Records provided:
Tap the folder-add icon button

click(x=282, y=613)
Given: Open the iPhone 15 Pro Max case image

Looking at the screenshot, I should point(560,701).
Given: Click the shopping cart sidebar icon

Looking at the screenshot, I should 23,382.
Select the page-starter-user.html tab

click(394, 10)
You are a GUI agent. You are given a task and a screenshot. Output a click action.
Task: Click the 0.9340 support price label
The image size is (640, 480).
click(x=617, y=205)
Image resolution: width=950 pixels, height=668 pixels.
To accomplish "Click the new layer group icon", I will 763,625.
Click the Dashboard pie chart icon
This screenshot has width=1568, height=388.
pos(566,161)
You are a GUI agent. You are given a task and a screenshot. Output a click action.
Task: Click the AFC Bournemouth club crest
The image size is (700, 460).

Action item: The data above should be returned exactly as written.

Result:
Tap the folder-add icon button

click(x=282, y=613)
Given: Open the iPhone 15 Pro Max case image

Looking at the screenshot, I should point(560,701).
Given: Click the shopping cart sidebar icon

Looking at the screenshot, I should 23,382.
Select the page-starter-user.html tab

click(394, 10)
You are a GUI agent. You are given a task and a screenshot. Output a click action.
Task: Click the 0.9340 support price label
The image size is (640, 480).
click(x=617, y=205)
Image resolution: width=950 pixels, height=668 pixels.
To accomplish "Click the new layer group icon", I will 763,625.
Click the Dashboard pie chart icon
This screenshot has width=1568, height=388.
pos(566,161)
You are a GUI agent. You are given a task and a screenshot. Output a click action.
Task: Click the AFC Bournemouth club crest
The image size is (700, 460).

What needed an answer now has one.